STUDY MATERIAL: Begin
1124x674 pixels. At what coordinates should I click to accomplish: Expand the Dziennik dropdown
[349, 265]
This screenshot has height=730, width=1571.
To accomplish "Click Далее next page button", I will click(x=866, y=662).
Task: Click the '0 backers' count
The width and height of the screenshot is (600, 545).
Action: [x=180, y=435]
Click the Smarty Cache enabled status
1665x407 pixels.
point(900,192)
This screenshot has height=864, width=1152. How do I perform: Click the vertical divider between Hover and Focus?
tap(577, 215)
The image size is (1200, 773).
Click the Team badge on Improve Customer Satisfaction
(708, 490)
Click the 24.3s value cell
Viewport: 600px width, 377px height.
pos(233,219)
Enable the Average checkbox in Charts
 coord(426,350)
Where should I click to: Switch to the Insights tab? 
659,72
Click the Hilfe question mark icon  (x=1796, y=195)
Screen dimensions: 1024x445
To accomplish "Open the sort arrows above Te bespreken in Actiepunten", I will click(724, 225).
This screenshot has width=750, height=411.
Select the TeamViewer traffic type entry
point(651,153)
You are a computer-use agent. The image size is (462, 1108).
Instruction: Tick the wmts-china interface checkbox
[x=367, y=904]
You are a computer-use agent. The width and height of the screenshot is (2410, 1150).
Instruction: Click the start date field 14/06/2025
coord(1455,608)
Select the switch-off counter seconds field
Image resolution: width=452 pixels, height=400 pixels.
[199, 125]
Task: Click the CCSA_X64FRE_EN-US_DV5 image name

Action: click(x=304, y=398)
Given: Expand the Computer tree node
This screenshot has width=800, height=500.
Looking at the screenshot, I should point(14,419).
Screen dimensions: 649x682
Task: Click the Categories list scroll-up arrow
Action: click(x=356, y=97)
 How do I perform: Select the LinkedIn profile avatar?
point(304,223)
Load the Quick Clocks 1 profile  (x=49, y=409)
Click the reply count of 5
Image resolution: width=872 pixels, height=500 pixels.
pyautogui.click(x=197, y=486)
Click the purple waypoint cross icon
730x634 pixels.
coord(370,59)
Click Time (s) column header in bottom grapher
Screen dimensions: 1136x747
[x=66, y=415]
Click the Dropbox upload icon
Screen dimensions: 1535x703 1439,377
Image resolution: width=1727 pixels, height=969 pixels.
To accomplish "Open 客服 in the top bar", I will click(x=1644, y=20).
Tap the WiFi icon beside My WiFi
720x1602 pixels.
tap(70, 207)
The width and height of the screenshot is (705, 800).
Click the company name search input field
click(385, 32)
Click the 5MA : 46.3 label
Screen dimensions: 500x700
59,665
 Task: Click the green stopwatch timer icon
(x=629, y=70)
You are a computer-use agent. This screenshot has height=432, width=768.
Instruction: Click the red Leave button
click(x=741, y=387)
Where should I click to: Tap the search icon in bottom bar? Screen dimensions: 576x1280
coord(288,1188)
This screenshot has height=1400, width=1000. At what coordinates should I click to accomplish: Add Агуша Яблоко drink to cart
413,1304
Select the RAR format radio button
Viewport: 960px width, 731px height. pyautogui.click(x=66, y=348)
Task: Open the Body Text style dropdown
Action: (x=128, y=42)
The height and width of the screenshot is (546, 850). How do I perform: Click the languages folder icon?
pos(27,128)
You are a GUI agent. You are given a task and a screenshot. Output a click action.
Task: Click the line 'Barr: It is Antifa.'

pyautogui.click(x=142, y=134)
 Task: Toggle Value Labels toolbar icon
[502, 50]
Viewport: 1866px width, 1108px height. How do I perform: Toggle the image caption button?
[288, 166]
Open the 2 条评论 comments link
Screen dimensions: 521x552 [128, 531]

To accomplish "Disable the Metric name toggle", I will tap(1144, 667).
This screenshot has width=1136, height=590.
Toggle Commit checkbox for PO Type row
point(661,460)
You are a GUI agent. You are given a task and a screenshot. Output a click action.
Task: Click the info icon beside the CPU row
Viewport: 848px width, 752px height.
STUDY MATERIAL: End
_EXERCISE BRIEF_:
Output the listing exactly, from first line to last.

_TASK ANSWER_:
1124x674 pixels. At what coordinates should I click to accomplish: Expand the Dziennik dropdown
[349, 265]
This screenshot has height=730, width=1571.
To accomplish "Click Далее next page button", I will click(x=866, y=662).
Task: Click the '0 backers' count
The width and height of the screenshot is (600, 545).
Action: [x=180, y=435]
Click the Smarty Cache enabled status
1665x407 pixels.
point(900,192)
This screenshot has height=864, width=1152. How do I perform: Click the vertical divider between Hover and Focus?
tap(577, 215)
The image size is (1200, 773).
Click the Team badge on Improve Customer Satisfaction
(708, 490)
Click the 24.3s value cell
Viewport: 600px width, 377px height.
pos(233,219)
Enable the Average checkbox in Charts
 coord(426,350)
Where should I click to: Switch to the Insights tab? 
659,72
Click the Hilfe question mark icon  (x=1796, y=195)
Screen dimensions: 1024x445
To accomplish "Open the sort arrows above Te bespreken in Actiepunten", I will click(724, 225).
This screenshot has width=750, height=411.
Select the TeamViewer traffic type entry
point(651,153)
You are a computer-use agent. The image size is (462, 1108).
Instruction: Tick the wmts-china interface checkbox
[x=367, y=904]
You are a computer-use agent. The width and height of the screenshot is (2410, 1150).
Instruction: Click the start date field 14/06/2025
coord(1455,608)
Select the switch-off counter seconds field
Image resolution: width=452 pixels, height=400 pixels.
[199, 125]
Task: Click the CCSA_X64FRE_EN-US_DV5 image name

Action: click(x=304, y=398)
Given: Expand the Computer tree node
This screenshot has width=800, height=500.
Looking at the screenshot, I should point(14,419).
Screen dimensions: 649x682
Task: Click the Categories list scroll-up arrow
Action: click(x=356, y=97)
 How do I perform: Select the LinkedIn profile avatar?
point(304,223)
Load the Quick Clocks 1 profile  (x=49, y=409)
Click the reply count of 5
Image resolution: width=872 pixels, height=500 pixels.
pyautogui.click(x=197, y=486)
Click the purple waypoint cross icon
730x634 pixels.
coord(370,59)
Click Time (s) column header in bottom grapher
Screen dimensions: 1136x747
[x=66, y=415]
Click the Dropbox upload icon
Screen dimensions: 1535x703 1439,377
Image resolution: width=1727 pixels, height=969 pixels.
To accomplish "Open 客服 in the top bar", I will click(x=1644, y=20).
Tap the WiFi icon beside My WiFi
720x1602 pixels.
tap(70, 207)
The width and height of the screenshot is (705, 800).
Click the company name search input field
click(385, 32)
Click the 5MA : 46.3 label
Screen dimensions: 500x700
59,665
 Task: Click the green stopwatch timer icon
(x=629, y=70)
You are a computer-use agent. This screenshot has height=432, width=768.
Instruction: Click the red Leave button
click(x=741, y=387)
Where should I click to: Tap the search icon in bottom bar? Screen dimensions: 576x1280
coord(288,1188)
This screenshot has height=1400, width=1000. At what coordinates should I click to accomplish: Add Агуша Яблоко drink to cart
413,1304
Select the RAR format radio button
Viewport: 960px width, 731px height. pyautogui.click(x=66, y=348)
Task: Open the Body Text style dropdown
Action: (x=128, y=42)
The height and width of the screenshot is (546, 850). How do I perform: Click the languages folder icon?
pos(27,128)
You are a GUI agent. You are given a task and a screenshot. Output a click action.
Task: Click the line 'Barr: It is Antifa.'

pyautogui.click(x=142, y=134)
 Task: Toggle Value Labels toolbar icon
[502, 50]
Viewport: 1866px width, 1108px height. How do I perform: Toggle the image caption button?
[288, 166]
Open the 2 条评论 comments link
Screen dimensions: 521x552 [128, 531]

To accomplish "Disable the Metric name toggle", I will tap(1144, 667).
This screenshot has width=1136, height=590.
Toggle Commit checkbox for PO Type row
point(661,460)
You are a GUI agent. You are given a task and a screenshot. Output a click action.
Task: Click the info icon beside the CPU row
Viewport: 848px width, 752px height.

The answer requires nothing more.